EXERCISE OBJECTIVE>
Please swap "temperature monitor" for "heat monitor" and write out the records again, starting with the first line and going on through the line containing "[x=73, y=510]". Change nothing else, and leave the pictures out of your answer.

(Part of a data file)
+--

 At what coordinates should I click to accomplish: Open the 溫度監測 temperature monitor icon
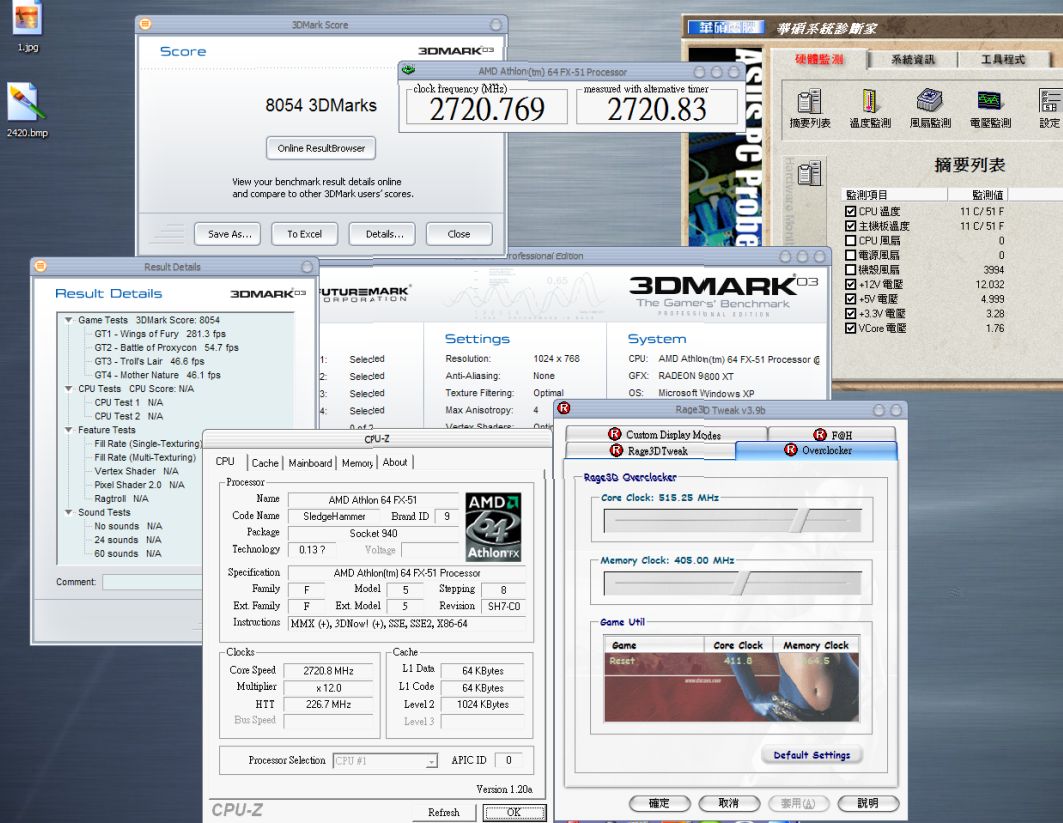869,101
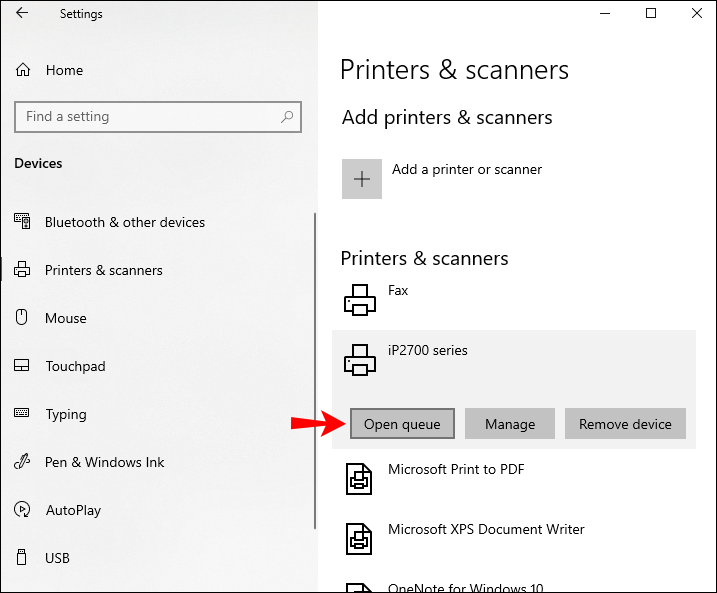Open AutoPlay settings
Screen dimensions: 717x593
[x=73, y=510]
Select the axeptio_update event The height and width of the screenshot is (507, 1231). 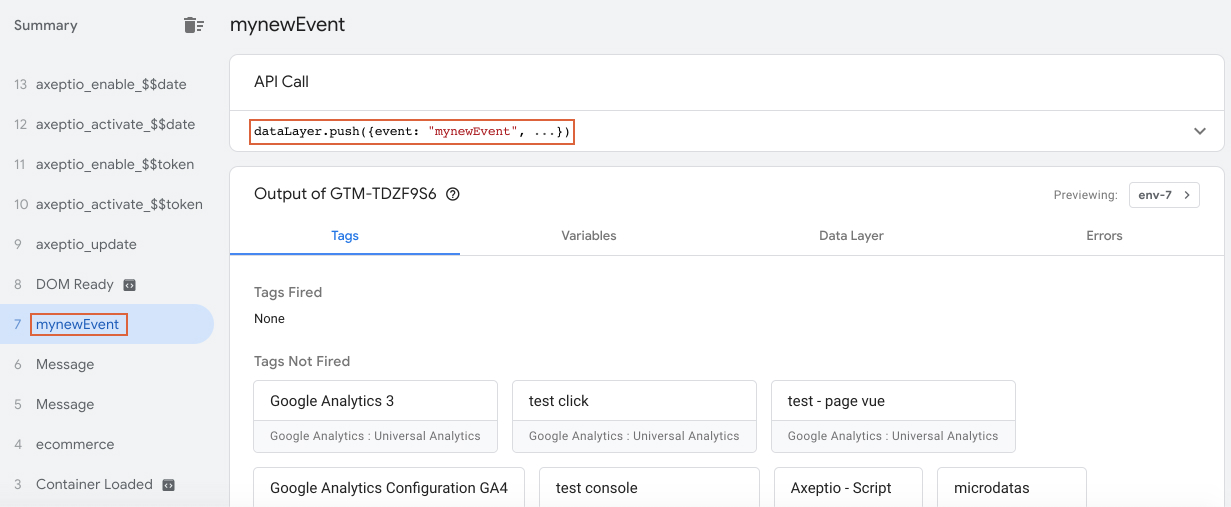coord(86,245)
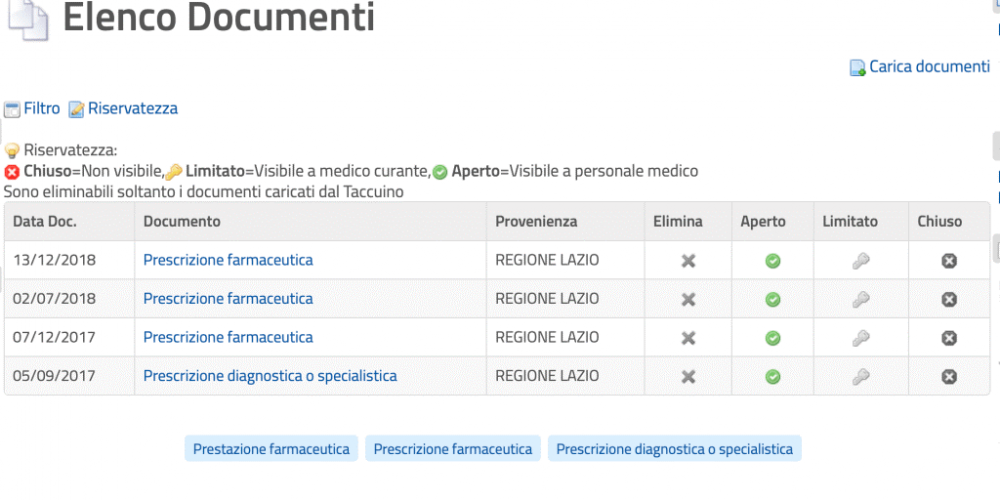The image size is (1000, 500).
Task: Select Prestazione farmaceutica filter tag
Action: (x=271, y=449)
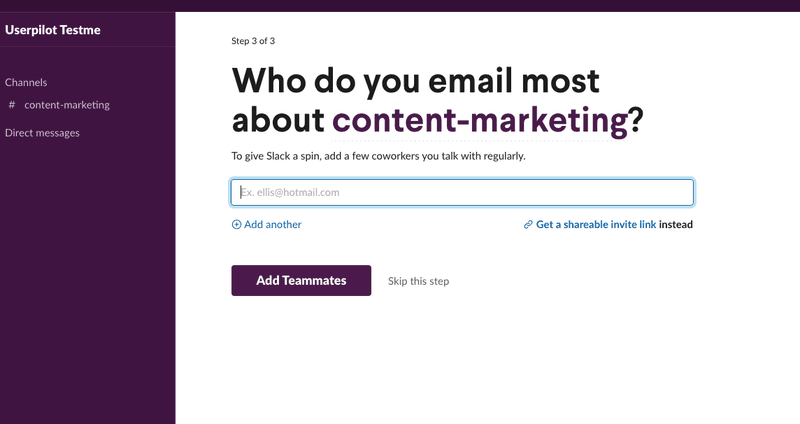Click the chain icon before shareable invite link

pos(528,225)
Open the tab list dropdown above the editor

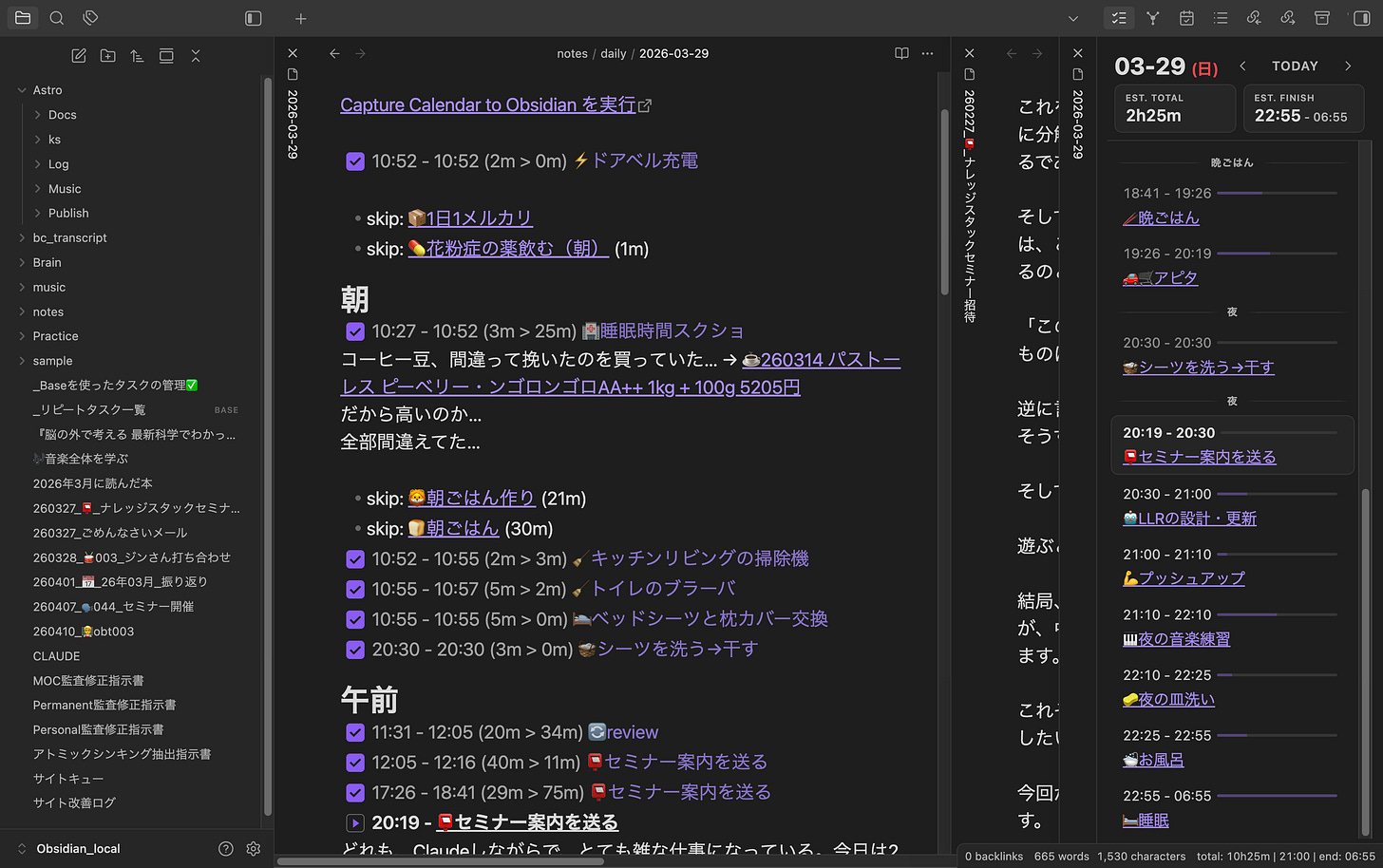pyautogui.click(x=1072, y=18)
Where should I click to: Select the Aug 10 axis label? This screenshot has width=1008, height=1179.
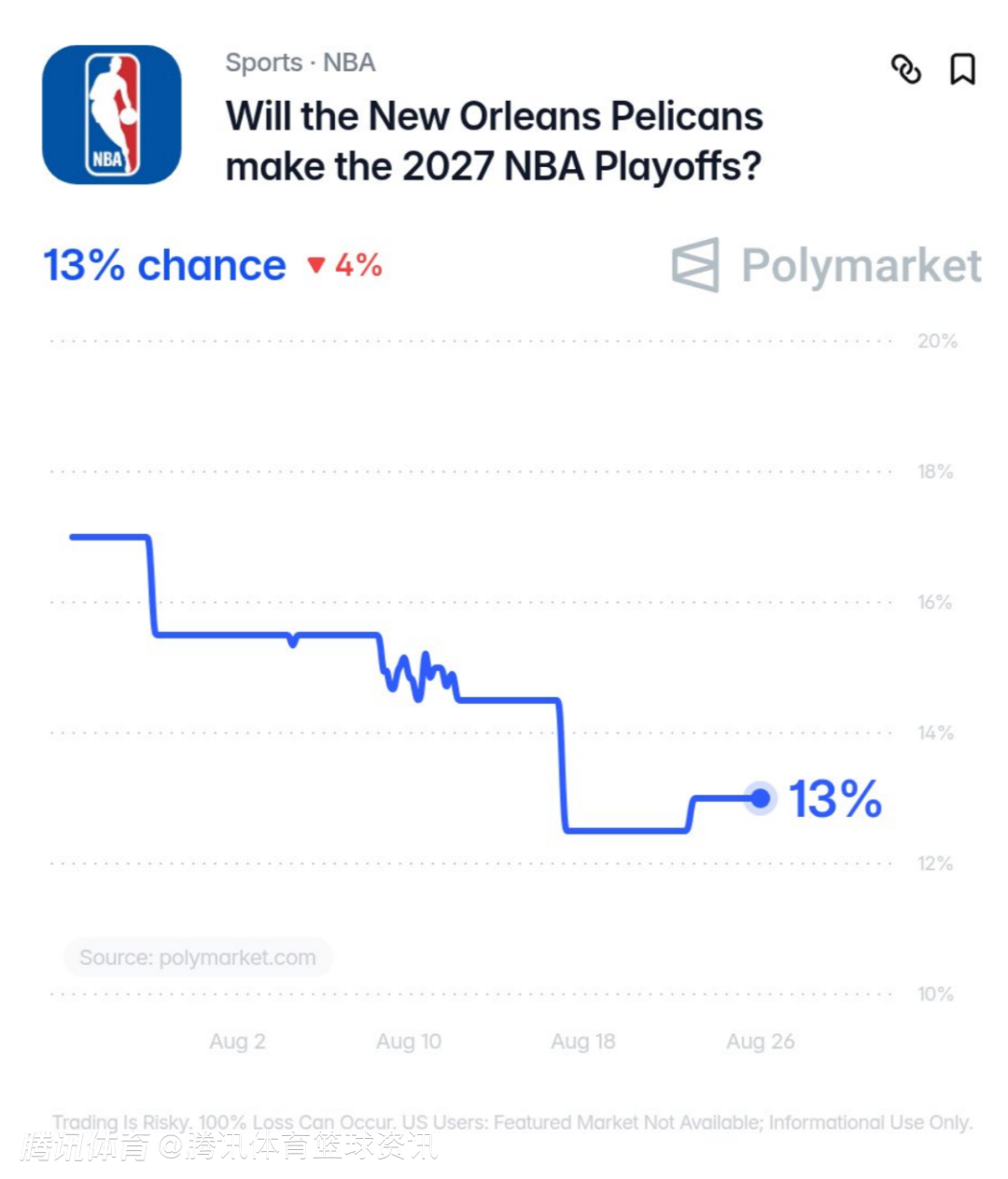click(409, 1041)
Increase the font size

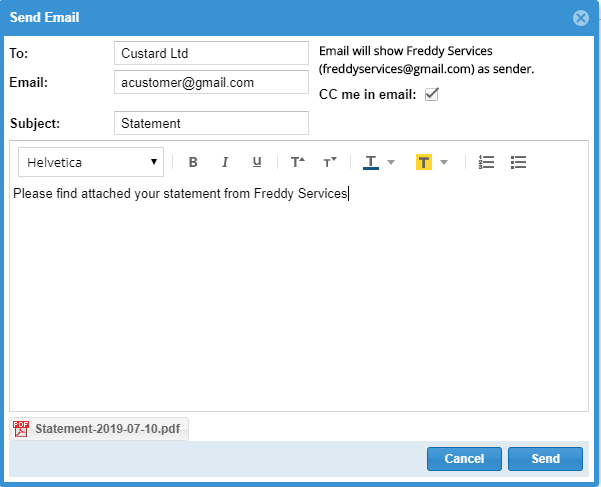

+--

THE RESPONSE>
 At what coordinates should I click to accomplish: Open the 溫度監測 heat monitor icon
869,101
Open AutoPlay settings
Screen dimensions: 717x593
[x=73, y=510]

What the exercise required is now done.